◆ AIM: In the HBase JIRA update, which configuration property does the code diff check to force a clean cluster startup?
##### QUOTED TEXT
You are viewing a plain text version of this content. The canonical link for it is here.
Posted to issues@hbase.apache.org by "Andrew Purtell (JIRA)" <ji...@apache.org> on 2015/08/13 01:13:46 UTC
[jira] [Updated] (HBASE-14129) If any regionserver gets shutdown
uncleanly during full cluster restart, locality looks to be lost
[ https://issues.apache.org/jira/browse/HBASE-14129?page=com.atlassian.jira.plugin.system.issuetabpanels:all-tabpanel ]
Andrew Purtell updated HBASE-14129:
-----------------------------------
Fix Version/s: (was: 0.98.14)
0.98.15
1.3.0
Status: Open (was: Patch Available)
{code}
diff --git a/hbase-server/src/main/java/org/apache/hadoop/hbase/master/AssignmentManager.java b/hbase-server/src/main/java/org/apache/hadoop/hbase/master/AssignmentManager.java
index f7f98fe..1c3ceee 100644
--- a/hbase-server/src/main/java/org/apache/hadoop/hbase/master/AssignmentManager.java
+++ b/hbase-server/src/main/java/org/apache/hadoop/hbase/master/AssignmentManager.java
@@ -539,6 +539,12 @@ public class AssignmentManager {
LOG.info("Clean cluster startup. Assigning user regions");
assignAllUserRegions(allRegions);
}
+
+ if (this.server.getConfiguration().getBoolean("hbase.full.cluster.start", false)) {
+ // Hint to do a full cluster startup cluster startup.
+ LOG.info("Clean cluster startup forced via parameterized startup. Assigning user regions");
+ assignAllUserRegions(allRegions);
+ }
// unassign replicas of the split parents and the merged regions
// the daughter replicas are opened in assignAllUserRegions if it was
// not already opened.
##########
##### RECORD SET
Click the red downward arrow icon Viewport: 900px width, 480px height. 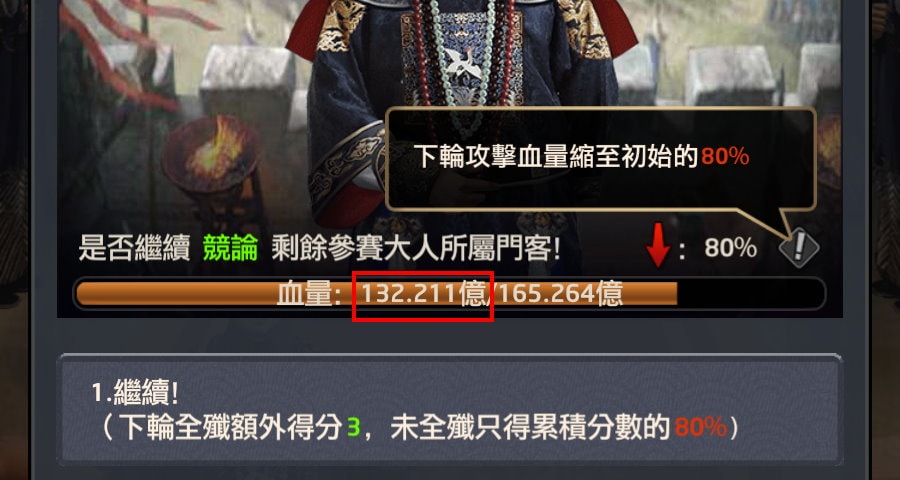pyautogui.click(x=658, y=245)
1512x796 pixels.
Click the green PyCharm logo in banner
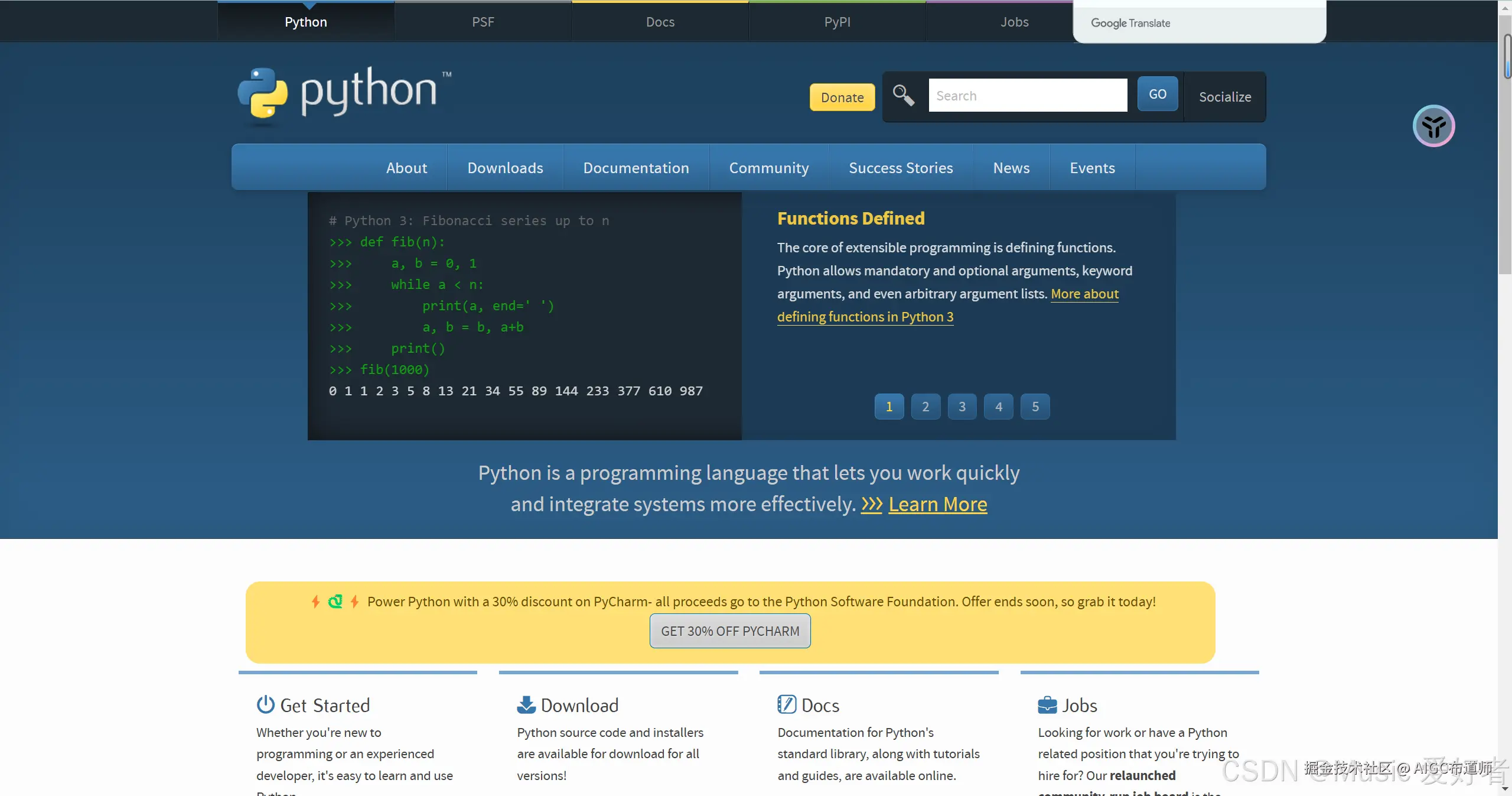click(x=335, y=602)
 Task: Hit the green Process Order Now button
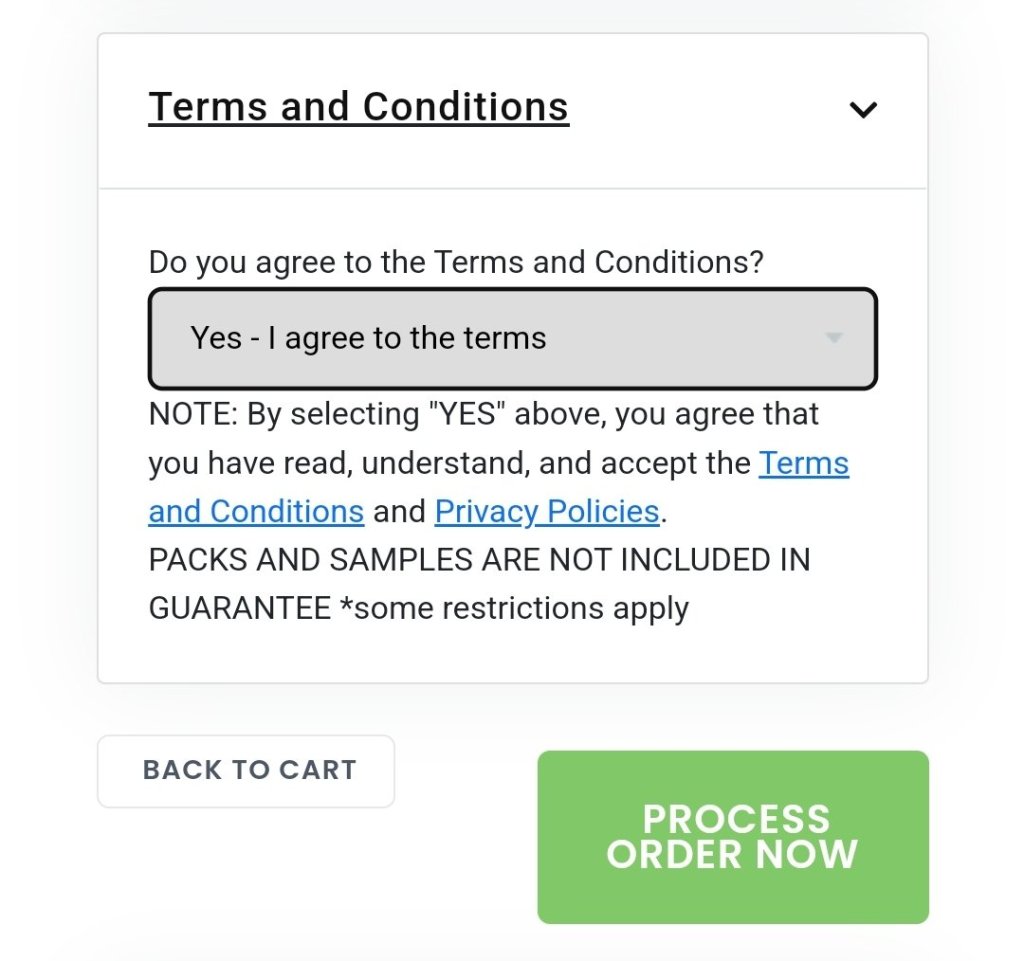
##########
◆ OUTPUT: hbase.full.cluster.start